§ WHAT TO DO:
a - Decide whether each statement below agrees with the judgment excerpt that follows. Answer yes or no for each, and quote exactly the words of the excerpt that decide it. (i) The applicant bought the property from the first respondent for R7 250 000,00. (ii) The first respondent consistently maintained that he had signed the second addendum. (iii) The first respondent later abandoned the third of his shields.
b - From the judgment excerpt below, extract the passage from "3. That in the" up to and including "to register the transfer referred to in paragraph one (1) above.", without altering it.

§ SUPPLIED PASSAGE:
○ ○ ○ ○
2. That Raymond McCreath Incorporated are appointed as the transferring attorneys to give effect to and register the transfer referred to in paragraph one (1) above.
3. That in the event of the first respondent failing to sign such documentation within five (5) calendar days of the service of this order on the first respondent and the delivery of the transfer documents to the first respondent by the transferring attorneys (whichever is the latest), that the sheriff of the High Court (Cape Town-West), or his deputy (the second respondent), is authorised to sign the necessary documentation on the first respondent’s behalf to register the transfer referred to in paragraph one (1) above.
4. That the first respondent is ordered to pay the costs of this application on the scale as between party and party, as taxed or agreed.
Overview:
[5] The parties entered a sale agreement in which the applicant purchased the property from the first respondent for R7 250 000,00. After that, the parties concluded an addendum to the sale agreement, and again, the parties concluded a further addendum to the sale agreement.
[6] Initially, it was the first respondent’s case that he had not signed the second addendum. However, in reply, the applicant managed to locate a copy of the second addendum, which the first respondent had signed. Understandably, this was not engaged with any further by the first respondent.
[7] The sale agreement, read with the addenda to it, was not the subject of any dispute. The first respondent raised three (3) discrete shields to the relief sought by the applicant. These were: (a) the sale agreement was no longer enforceable because of a resolutive condition which had not been fulfilled; (b) the second addendum constituted a credit agreement regulated by legislative intervention and the second addendum was unlawful and void, and (c) if the second addendum was interpreted to be an addendum to the sale agreement (insofar as it was not executed in writing), it was and is invalid. This last shield was subsequently wisely abandoned by the first respondent.
○ ○ ○ ○
§ DATA PROVIDED:

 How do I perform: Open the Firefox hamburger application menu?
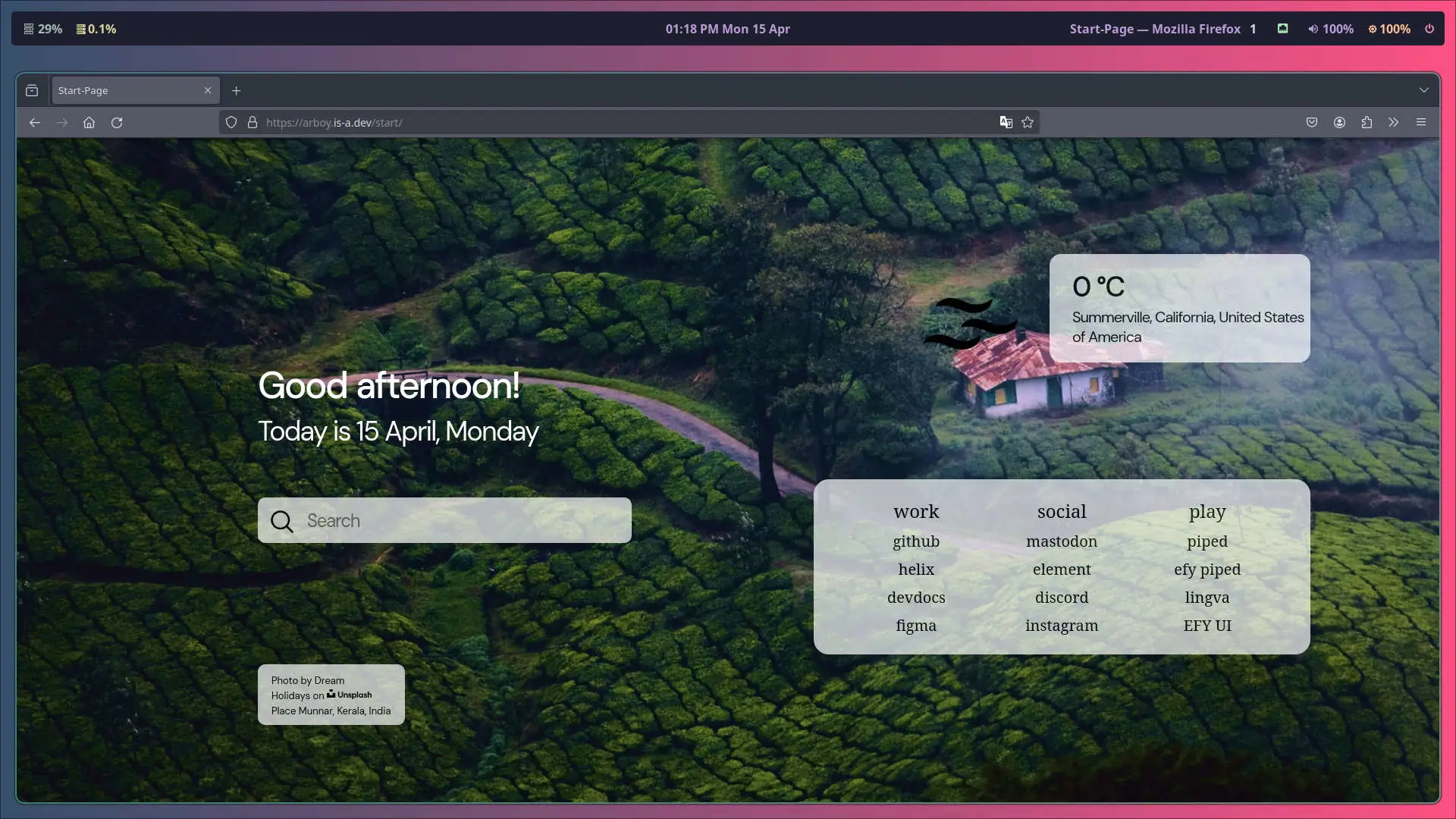[x=1421, y=123]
○ ○ ○ ○
§ THE RESULTS:
a -
(i) Yes: "the applicant purchased the property from the first respondent for R7 250 000,00"
(ii) No: "Initially, it was the first respondent’s case that he had not signed the second addendum."
(iii) Yes: "This last shield was subsequently wisely abandoned by the first respondent."

b -
3. That in the event of the first respondent failing to sign such documentation within five (5) calendar days of the service of this order on the first respondent and the delivery of the transfer documents to the first respondent by the transferring attorneys (whichever is the latest), that the sheriff of the High Court (Cape Town-West), or his deputy (the second respondent), is authorised to sign the necessary documentation on the first respondent’s behalf to register the transfer referred to in paragraph one (1) above.